[LISTED ENTRIES — start]

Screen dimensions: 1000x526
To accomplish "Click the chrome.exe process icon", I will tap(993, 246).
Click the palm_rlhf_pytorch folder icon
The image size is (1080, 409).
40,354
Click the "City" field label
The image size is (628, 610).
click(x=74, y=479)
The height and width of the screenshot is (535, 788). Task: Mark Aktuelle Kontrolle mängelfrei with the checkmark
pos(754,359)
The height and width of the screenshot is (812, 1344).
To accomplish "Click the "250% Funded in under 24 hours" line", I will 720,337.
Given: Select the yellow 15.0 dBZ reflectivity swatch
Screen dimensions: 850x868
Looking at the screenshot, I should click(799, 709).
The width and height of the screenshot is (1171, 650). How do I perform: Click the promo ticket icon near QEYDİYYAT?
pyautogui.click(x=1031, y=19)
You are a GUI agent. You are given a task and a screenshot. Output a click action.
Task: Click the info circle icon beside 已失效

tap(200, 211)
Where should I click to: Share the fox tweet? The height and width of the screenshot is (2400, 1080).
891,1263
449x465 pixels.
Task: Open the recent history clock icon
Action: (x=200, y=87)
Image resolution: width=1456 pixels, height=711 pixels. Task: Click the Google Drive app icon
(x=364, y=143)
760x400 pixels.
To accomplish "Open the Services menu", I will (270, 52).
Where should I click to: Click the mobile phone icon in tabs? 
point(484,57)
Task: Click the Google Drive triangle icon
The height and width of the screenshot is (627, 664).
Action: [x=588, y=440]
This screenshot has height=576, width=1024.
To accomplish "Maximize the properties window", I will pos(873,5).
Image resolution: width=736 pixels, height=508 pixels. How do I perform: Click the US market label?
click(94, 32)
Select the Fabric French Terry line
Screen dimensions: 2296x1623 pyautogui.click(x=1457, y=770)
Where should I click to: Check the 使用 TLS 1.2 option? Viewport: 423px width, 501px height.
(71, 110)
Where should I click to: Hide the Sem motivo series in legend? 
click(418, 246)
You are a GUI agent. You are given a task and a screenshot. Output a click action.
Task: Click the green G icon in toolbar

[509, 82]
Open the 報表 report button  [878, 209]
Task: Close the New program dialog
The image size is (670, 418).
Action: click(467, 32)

[LISTED ENTRIES — finish]

§ **GOAL OF THE EXERCISE**: Exact copies of the lines from the one holding "Task: Click the Google Drive triangle icon" through the last line above, and only those, make up the answer.

§ **SOLUTION TO THE EXERCISE**:
Task: Click the Google Drive triangle icon
The height and width of the screenshot is (627, 664).
Action: [x=588, y=440]
This screenshot has height=576, width=1024.
To accomplish "Maximize the properties window", I will pos(873,5).
Image resolution: width=736 pixels, height=508 pixels. How do I perform: Click the US market label?
click(94, 32)
Select the Fabric French Terry line
Screen dimensions: 2296x1623 pyautogui.click(x=1457, y=770)
Where should I click to: Check the 使用 TLS 1.2 option? Viewport: 423px width, 501px height.
(71, 110)
Where should I click to: Hide the Sem motivo series in legend? 
click(418, 246)
You are a GUI agent. You are given a task and a screenshot. Output a click action.
Task: Click the green G icon in toolbar

[509, 82]
Open the 報表 report button  [878, 209]
Task: Close the New program dialog
The image size is (670, 418).
Action: click(467, 32)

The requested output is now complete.